Turning the Tables in Tales of Symphonia

IGN has just put up a preview of Tales of Symphonia: Dawn of the New World, a direct sequel to the Gamecube RPG. What caught my eye was this brief description of what's been revealed of the plot. "One day Emil hears a calling and follows it into the mountains, where he meets Marta Lualdi, a 15-year-old tomboy whose mother was also killed in the unification of the two worlds. In a surprise twist, the characters learn that it was Lloyd Irving who was indirectly responsible for the deaths of their loved ones."

Lloyd was the protagonist of the previous game, and I most often chose as my primary character. What's interesting to me is that the two main characters want to hunt down Lloyd, the hero of the first game, possibly for revenge but definitely for answers. I have yet to personally play a game that switches character roles like this, and you are forced to view the hero you once identified with as the antagonist, at least temporarily. I have a strong feeling there won't be a deadly confrontation between Lloyd, Emil, and Marta, but one can always hope.

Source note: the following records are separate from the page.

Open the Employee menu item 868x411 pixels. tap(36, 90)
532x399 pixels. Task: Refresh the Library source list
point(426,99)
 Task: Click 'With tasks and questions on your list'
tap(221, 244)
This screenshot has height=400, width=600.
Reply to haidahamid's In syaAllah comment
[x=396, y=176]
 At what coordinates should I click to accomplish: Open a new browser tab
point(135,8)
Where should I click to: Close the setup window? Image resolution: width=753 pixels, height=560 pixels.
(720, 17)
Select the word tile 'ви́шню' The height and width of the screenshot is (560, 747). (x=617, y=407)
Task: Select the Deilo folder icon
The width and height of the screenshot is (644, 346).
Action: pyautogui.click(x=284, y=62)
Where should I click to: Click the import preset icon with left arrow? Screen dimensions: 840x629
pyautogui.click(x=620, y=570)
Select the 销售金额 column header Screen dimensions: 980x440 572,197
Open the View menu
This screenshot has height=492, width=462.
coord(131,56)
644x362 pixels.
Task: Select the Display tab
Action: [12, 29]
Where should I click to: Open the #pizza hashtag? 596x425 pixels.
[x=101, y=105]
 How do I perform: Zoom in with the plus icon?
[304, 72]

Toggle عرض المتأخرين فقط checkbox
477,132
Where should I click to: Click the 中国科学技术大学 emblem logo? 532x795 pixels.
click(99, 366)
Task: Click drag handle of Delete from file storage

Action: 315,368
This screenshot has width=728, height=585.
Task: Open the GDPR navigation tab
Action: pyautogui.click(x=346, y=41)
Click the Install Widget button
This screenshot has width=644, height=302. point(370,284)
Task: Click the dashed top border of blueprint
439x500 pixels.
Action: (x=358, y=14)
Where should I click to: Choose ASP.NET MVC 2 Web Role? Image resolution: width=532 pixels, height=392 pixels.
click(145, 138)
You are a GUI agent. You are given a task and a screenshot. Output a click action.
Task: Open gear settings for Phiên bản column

The only game I know of that does a similar perspective shift is Fire Emblem: Radiant Dawn, which Stephen Totilo wrote about at the MTV Multiplayer blog. He even compares the "moral quandaries" of Radiant Dawn to the critics' darling Bioshock. In the strategy game, you basically spend several hours leveling up a certain group of characters. Later, you are in control of the heroes from the previous Fire Emblem game, but your enemies have become the characters you just finished helping and getting to know. That's quite a surprise, and I wish I didn't know about it, because I would like to play both of those games someday. Luckily, if you just wait out a couple of missions, you can combine those two forces without losing any characters.

This perspective shift could work really well to surprise gamers, and deny their expectations about what might happen, particularly in a game typical of its own genre. I hope more developers follow these two examples, and take these changes even further.